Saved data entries

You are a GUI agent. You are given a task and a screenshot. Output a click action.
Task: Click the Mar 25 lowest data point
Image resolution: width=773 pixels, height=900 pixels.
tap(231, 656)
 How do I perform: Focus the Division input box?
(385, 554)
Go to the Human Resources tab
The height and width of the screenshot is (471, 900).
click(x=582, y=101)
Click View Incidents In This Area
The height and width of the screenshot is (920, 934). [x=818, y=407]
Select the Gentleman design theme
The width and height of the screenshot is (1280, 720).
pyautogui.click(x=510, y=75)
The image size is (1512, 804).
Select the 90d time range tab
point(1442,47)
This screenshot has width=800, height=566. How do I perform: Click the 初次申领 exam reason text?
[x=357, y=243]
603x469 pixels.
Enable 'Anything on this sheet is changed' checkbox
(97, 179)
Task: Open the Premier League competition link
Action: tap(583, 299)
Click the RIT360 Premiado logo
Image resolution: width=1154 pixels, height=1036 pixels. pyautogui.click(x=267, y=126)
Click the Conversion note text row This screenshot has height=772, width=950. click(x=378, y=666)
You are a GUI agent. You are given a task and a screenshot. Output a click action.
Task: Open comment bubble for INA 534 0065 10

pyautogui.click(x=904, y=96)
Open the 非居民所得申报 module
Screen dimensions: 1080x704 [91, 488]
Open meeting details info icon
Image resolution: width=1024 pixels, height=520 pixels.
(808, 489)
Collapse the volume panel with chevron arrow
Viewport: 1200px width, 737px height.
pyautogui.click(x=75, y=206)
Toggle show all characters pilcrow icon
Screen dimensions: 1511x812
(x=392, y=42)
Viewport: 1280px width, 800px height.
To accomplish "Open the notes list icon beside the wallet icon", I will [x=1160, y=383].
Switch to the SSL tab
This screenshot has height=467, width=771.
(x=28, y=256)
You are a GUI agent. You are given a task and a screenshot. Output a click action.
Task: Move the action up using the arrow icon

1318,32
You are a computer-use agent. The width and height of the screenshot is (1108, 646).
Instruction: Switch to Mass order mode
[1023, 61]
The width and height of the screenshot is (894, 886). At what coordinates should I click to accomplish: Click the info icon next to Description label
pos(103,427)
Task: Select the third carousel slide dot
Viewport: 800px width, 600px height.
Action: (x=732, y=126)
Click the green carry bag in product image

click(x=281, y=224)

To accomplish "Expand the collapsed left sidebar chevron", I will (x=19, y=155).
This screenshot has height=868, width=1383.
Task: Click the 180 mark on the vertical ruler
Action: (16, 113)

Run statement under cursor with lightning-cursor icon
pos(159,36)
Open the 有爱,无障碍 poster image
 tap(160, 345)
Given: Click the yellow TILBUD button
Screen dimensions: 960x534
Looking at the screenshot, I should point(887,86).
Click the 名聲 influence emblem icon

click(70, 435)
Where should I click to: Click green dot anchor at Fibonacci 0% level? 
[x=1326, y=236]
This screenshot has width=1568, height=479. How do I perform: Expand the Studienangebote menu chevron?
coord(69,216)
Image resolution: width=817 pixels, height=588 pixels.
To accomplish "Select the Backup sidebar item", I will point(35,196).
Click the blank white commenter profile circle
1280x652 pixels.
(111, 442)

▸ **What the task asks**: Copy out the entries. Change nothing.

▸ **Result of the exercise**:
You are a GUI agent. You are given a task and a screenshot. Output a click action.
Task: Click the Mar 25 lowest data point
Image resolution: width=773 pixels, height=900 pixels.
tap(231, 656)
 How do I perform: Focus the Division input box?
(385, 554)
Go to the Human Resources tab
The height and width of the screenshot is (471, 900).
click(x=582, y=101)
Click View Incidents In This Area
The height and width of the screenshot is (920, 934). [x=818, y=407]
Select the Gentleman design theme
The width and height of the screenshot is (1280, 720).
pyautogui.click(x=510, y=75)
The image size is (1512, 804).
Select the 90d time range tab
point(1442,47)
This screenshot has width=800, height=566. How do I perform: Click the 初次申领 exam reason text?
[x=357, y=243]
603x469 pixels.
Enable 'Anything on this sheet is changed' checkbox
(97, 179)
Task: Open the Premier League competition link
Action: tap(583, 299)
Click the RIT360 Premiado logo
Image resolution: width=1154 pixels, height=1036 pixels. pyautogui.click(x=267, y=126)
Click the Conversion note text row This screenshot has height=772, width=950. click(x=378, y=666)
You are a GUI agent. You are given a task and a screenshot. Output a click action.
Task: Open comment bubble for INA 534 0065 10

pyautogui.click(x=904, y=96)
Open the 非居民所得申报 module
Screen dimensions: 1080x704 [91, 488]
Open meeting details info icon
Image resolution: width=1024 pixels, height=520 pixels.
(808, 489)
Collapse the volume panel with chevron arrow
Viewport: 1200px width, 737px height.
pyautogui.click(x=75, y=206)
Toggle show all characters pilcrow icon
Screen dimensions: 1511x812
(x=392, y=42)
Viewport: 1280px width, 800px height.
To accomplish "Open the notes list icon beside the wallet icon", I will [x=1160, y=383].
Switch to the SSL tab
This screenshot has height=467, width=771.
(x=28, y=256)
You are a GUI agent. You are given a task and a screenshot. Output a click action.
Task: Move the action up using the arrow icon

1318,32
You are a computer-use agent. The width and height of the screenshot is (1108, 646).
Instruction: Switch to Mass order mode
[1023, 61]
The width and height of the screenshot is (894, 886). At what coordinates should I click to accomplish: Click the info icon next to Description label
pos(103,427)
Task: Select the third carousel slide dot
Viewport: 800px width, 600px height.
Action: (x=732, y=126)
Click the green carry bag in product image

click(x=281, y=224)

To accomplish "Expand the collapsed left sidebar chevron", I will (x=19, y=155).
This screenshot has height=868, width=1383.
Task: Click the 180 mark on the vertical ruler
Action: (16, 113)

Run statement under cursor with lightning-cursor icon
pos(159,36)
Open the 有爱,无障碍 poster image
 tap(160, 345)
Given: Click the yellow TILBUD button
Screen dimensions: 960x534
Looking at the screenshot, I should point(887,86).
Click the 名聲 influence emblem icon

click(70, 435)
Where should I click to: Click green dot anchor at Fibonacci 0% level? 
[x=1326, y=236]
This screenshot has width=1568, height=479. How do I perform: Expand the Studienangebote menu chevron?
coord(69,216)
Image resolution: width=817 pixels, height=588 pixels.
To accomplish "Select the Backup sidebar item", I will point(35,196).
Click the blank white commenter profile circle
1280x652 pixels.
(111, 442)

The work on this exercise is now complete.